P&L, a wholly owned subsidiary of FRTI, is a Class II railroad that
operates entirely in Kentucky over an approximately 262-mile line that
extends between Louisville and Clayburn. P&L has been operating since
1986 and has built its traffic base from about 77,000 carloads in its
first full year of operation (1987) to a high of 216,000 carloads in
its best year. In addition to originating and terminating local traffic
on its line, P&L interchanges: with CSXT, Norfolk Southern Railway
Company (NS), Louisville and Indiana Railroad Company (L&I), and
Canadian Pacific Railway Company (CP) at Louisville; with CSXT at
Central City and Madisonville; and with Canadian National Railway
Company (CN) and BNSF Railway Company (BNSF) at Paducah. P&L employs
223 persons, including 45 management or salaried employees and 178
craft employees represented by either 7 or 8 unions.\4\ P&L owns 41
locomotives and it owns and/or leases 1,155 revenue service cars, 23
non-revenue cars, and 25 pieces of self-propelled maintenance-of-way
(MOW) equipment.
---------------------------------------------------------------------------
\4\ Compare PLRY-1 at 9 (7 unions) with PLRY-1 at 10 (8 unions).

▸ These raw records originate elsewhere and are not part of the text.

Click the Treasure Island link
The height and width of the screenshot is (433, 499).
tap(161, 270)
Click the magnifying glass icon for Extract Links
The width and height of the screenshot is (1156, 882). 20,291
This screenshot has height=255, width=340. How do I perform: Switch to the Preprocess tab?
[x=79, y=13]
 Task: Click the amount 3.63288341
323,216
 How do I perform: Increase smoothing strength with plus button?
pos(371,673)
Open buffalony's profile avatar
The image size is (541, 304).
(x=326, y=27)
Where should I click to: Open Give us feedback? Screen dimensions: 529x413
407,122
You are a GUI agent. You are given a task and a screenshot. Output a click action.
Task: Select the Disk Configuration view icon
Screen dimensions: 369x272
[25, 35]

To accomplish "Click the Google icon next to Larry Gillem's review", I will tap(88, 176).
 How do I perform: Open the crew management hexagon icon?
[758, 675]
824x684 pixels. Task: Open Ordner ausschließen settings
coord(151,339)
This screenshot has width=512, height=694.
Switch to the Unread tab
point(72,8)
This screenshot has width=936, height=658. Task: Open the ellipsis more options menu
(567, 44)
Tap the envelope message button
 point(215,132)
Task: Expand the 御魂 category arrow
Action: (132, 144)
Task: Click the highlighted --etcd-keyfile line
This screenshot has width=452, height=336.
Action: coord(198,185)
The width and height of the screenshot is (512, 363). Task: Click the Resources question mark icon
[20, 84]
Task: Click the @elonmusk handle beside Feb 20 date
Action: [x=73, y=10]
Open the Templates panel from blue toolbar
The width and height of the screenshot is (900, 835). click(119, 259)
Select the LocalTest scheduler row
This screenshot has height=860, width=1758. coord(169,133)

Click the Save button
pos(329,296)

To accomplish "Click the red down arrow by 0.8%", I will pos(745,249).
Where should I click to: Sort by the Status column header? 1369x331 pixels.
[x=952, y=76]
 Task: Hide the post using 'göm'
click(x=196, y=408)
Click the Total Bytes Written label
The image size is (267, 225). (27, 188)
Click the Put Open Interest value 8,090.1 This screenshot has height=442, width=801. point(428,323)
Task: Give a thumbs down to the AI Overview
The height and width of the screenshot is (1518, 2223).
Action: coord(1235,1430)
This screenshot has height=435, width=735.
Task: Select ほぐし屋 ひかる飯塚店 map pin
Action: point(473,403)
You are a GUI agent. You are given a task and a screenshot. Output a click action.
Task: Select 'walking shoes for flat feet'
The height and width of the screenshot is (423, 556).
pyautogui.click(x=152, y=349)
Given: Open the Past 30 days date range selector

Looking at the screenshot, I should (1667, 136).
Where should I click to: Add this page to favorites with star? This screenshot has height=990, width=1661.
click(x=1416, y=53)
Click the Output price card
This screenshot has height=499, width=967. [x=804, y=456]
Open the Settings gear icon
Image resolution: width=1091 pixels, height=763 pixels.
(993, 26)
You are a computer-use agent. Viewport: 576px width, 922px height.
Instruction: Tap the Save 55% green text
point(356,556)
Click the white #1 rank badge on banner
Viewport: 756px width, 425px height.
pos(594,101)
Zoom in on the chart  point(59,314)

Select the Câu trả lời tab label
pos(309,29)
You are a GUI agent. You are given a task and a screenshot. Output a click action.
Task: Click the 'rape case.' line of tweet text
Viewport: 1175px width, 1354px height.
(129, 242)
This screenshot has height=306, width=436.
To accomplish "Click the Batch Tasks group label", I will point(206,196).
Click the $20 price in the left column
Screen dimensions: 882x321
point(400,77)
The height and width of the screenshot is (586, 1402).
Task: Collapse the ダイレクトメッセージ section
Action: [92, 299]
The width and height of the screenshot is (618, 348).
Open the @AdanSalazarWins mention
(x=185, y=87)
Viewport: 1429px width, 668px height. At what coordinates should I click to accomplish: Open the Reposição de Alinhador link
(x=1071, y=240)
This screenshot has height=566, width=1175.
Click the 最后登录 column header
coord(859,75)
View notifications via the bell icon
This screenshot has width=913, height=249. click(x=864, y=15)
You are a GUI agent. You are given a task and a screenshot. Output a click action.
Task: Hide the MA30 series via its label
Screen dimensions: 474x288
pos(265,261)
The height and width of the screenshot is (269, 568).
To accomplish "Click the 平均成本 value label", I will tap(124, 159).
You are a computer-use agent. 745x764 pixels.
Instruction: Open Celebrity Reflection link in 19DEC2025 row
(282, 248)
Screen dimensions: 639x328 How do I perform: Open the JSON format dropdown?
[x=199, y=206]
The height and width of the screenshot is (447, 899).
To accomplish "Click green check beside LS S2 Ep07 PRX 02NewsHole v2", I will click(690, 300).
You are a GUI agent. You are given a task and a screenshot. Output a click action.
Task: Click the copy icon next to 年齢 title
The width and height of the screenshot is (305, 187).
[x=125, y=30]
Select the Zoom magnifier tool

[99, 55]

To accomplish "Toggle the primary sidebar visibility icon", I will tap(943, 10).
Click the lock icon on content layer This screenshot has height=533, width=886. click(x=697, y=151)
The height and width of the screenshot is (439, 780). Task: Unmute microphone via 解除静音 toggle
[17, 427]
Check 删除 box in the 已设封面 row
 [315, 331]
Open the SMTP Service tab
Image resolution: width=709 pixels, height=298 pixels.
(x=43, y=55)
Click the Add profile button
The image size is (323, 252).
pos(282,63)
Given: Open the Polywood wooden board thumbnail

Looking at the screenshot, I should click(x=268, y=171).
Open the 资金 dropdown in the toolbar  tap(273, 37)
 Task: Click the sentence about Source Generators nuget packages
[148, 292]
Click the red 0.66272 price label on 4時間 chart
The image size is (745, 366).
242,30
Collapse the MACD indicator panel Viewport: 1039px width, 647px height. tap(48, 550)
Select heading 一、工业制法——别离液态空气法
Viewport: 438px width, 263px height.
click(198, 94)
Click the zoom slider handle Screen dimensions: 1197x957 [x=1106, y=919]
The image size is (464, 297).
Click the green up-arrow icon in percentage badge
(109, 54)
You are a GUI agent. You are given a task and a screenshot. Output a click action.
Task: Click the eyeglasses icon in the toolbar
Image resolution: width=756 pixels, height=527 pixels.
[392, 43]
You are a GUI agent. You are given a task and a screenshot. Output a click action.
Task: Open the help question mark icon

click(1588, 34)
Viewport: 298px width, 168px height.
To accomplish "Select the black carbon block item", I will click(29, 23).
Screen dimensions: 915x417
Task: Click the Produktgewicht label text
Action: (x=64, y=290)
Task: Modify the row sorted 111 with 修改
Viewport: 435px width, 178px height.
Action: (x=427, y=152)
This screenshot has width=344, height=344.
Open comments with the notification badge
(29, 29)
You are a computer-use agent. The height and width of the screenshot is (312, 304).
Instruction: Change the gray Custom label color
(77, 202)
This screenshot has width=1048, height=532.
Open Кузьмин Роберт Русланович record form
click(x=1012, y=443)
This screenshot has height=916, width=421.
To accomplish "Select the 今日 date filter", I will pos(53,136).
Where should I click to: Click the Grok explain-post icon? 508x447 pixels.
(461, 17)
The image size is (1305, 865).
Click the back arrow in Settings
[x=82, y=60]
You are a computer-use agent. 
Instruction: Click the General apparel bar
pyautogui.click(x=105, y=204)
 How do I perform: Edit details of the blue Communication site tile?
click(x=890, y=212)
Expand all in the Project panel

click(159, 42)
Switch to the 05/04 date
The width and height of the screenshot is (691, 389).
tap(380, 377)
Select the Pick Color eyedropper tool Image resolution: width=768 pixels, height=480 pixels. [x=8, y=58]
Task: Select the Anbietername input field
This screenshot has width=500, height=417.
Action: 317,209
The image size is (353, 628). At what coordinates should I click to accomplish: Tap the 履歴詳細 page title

---------------------------------------------------------------------------
EVWR, a wholly owned subsidiary of P&L, is a noncarrier. The
proposals contemplate that EVWR would become a Class III railroad once
the Line is acquired by P&L and is transferred to EVWR. P&L advises
that its reasons for proposing to have the Line transferred to and
operated by EVWR are both to permit P&L to retain certain substantial
tax advantages available to it as a Kentucky railroad that P&L would
lose if it were to operate a railroad outside of Kentucky and to
protect P&L from potential liabilities and risks associated with
operating a railroad outside of Kentucky. P&L states that EVWR would
have its own employees, its own management, and its own financial
arrangements, and that EVWR would publish tariffs, interline, and
otherwise operate as a railroad independent of P&L. P&L notes, however,
that EVWR and P&L would share a common management until such time as
EVWR could hire its own management team. And, P&L adds, EVWR and P&L
would also enter into a contract whereby P&L would provide management
oversight and certain administrative services to EVWR.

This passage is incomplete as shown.